• [Provided information]:
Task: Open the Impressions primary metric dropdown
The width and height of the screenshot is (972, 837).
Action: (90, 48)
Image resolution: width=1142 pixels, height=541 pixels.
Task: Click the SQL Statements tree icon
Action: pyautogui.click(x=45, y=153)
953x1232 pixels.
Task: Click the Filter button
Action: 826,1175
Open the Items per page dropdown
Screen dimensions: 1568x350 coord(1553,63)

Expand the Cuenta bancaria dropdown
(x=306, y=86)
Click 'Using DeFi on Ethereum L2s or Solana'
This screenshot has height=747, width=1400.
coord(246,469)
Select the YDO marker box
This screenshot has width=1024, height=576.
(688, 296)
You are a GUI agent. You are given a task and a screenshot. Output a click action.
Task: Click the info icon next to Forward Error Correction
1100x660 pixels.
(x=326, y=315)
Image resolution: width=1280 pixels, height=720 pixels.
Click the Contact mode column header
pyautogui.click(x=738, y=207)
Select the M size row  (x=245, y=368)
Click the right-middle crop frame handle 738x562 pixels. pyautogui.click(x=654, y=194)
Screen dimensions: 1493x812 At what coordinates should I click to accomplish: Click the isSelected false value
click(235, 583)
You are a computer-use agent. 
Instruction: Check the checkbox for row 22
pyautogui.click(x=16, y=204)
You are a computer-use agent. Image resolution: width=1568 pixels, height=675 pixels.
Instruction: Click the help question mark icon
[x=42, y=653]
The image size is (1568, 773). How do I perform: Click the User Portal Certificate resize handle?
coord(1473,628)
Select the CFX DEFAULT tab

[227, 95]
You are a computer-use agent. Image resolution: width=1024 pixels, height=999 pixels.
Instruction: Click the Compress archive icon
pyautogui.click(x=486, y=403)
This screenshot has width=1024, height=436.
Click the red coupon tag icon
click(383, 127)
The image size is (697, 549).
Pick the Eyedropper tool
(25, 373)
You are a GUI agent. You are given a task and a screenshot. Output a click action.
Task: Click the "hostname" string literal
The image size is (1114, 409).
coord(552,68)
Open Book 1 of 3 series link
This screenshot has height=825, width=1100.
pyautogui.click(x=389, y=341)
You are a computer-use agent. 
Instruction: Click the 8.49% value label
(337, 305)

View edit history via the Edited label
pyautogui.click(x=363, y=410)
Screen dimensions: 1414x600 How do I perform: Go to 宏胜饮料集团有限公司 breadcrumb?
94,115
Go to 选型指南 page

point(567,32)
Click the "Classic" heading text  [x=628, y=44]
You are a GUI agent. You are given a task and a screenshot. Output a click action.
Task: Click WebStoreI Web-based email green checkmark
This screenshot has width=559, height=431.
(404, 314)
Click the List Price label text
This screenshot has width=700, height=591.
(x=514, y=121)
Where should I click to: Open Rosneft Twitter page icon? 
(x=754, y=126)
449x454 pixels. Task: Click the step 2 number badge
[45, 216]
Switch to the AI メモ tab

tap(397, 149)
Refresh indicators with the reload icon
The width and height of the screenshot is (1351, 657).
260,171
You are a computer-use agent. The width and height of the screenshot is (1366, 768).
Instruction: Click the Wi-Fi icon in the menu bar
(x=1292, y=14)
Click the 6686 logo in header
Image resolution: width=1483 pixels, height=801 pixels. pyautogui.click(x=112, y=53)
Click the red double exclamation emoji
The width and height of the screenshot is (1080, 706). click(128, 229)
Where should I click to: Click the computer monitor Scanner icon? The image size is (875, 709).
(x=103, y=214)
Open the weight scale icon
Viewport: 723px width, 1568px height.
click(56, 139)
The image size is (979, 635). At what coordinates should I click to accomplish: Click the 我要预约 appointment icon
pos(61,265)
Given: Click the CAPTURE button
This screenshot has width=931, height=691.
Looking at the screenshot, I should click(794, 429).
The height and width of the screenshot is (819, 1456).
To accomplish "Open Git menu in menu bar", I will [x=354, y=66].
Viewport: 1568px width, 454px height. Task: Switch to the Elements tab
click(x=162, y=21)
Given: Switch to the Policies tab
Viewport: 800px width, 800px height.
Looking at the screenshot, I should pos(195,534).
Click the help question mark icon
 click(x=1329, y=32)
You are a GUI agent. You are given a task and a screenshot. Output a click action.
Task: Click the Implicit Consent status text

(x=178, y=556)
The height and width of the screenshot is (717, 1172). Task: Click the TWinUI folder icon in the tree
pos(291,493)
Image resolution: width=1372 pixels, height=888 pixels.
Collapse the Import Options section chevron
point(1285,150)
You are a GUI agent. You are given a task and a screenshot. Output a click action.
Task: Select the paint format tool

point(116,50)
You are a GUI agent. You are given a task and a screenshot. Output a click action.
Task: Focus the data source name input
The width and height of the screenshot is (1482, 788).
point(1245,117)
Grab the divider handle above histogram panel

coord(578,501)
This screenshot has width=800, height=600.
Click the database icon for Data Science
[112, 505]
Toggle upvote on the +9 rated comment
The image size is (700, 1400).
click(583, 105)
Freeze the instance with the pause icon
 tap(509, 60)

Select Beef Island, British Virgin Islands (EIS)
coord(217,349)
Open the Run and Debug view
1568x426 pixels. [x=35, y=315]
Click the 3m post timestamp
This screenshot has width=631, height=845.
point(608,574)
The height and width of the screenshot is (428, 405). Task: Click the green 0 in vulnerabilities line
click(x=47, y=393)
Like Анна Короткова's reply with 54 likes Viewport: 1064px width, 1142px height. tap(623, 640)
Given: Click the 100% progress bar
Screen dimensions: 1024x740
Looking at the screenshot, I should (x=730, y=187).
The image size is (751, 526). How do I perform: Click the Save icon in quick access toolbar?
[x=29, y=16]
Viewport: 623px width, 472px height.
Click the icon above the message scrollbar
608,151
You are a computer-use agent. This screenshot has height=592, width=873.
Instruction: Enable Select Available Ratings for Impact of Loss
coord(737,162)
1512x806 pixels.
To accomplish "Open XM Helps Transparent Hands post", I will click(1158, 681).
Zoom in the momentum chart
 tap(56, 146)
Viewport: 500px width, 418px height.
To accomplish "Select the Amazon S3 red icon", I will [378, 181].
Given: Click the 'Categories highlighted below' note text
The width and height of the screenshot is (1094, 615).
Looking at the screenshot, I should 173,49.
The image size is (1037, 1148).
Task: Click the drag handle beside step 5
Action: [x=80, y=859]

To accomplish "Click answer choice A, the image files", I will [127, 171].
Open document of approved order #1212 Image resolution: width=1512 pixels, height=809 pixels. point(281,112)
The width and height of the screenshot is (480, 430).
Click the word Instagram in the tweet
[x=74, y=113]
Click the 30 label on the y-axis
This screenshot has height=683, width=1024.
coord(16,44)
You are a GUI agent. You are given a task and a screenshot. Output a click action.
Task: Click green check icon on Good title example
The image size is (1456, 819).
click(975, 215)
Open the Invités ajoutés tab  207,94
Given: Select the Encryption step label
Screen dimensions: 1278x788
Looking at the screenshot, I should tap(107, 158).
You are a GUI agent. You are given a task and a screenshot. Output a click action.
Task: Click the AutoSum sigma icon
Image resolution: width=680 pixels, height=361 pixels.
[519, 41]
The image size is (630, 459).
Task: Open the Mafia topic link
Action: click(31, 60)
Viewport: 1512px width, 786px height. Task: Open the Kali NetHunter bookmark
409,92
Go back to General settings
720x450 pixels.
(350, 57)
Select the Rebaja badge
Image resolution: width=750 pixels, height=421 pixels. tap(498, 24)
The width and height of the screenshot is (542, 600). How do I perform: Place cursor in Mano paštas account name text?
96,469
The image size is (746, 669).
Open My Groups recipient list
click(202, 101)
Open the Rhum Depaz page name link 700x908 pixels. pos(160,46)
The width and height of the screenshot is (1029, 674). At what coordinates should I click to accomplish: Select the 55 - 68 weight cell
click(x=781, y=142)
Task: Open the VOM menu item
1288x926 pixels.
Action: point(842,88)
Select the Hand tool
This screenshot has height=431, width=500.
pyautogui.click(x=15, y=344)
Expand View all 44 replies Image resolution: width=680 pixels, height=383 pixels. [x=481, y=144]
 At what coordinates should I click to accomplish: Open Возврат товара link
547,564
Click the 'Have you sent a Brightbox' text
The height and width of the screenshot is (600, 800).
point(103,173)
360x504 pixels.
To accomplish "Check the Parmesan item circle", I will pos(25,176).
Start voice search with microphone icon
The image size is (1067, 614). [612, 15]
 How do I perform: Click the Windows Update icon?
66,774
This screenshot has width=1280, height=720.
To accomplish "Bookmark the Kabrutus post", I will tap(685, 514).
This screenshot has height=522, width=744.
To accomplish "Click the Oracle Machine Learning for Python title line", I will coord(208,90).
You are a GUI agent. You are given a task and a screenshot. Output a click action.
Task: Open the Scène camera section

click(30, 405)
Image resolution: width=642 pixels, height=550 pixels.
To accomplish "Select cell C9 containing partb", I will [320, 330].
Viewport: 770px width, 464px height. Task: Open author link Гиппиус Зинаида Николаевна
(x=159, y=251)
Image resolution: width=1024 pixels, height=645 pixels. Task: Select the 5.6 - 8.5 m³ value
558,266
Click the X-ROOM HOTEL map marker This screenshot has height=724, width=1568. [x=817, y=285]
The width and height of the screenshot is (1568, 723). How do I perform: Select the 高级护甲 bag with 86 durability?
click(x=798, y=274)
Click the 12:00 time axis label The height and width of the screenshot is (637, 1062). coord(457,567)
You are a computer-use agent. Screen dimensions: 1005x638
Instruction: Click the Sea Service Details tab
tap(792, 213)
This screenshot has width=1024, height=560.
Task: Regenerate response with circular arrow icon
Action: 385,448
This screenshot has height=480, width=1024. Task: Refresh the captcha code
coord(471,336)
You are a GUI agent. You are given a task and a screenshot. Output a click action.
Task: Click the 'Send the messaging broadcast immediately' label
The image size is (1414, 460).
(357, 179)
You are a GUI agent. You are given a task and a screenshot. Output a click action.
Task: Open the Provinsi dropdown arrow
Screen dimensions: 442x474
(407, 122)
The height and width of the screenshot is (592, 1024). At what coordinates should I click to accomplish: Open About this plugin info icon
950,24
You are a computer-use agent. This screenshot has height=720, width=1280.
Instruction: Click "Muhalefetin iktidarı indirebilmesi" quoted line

• [Your instructions]: Where a line of the material above holds the string "title", copy that line.

• [Answer area]:
Task: Click green check icon on Good title example
To accomplish "Click the Oracle Machine Learning for Python title line", I will coord(208,90).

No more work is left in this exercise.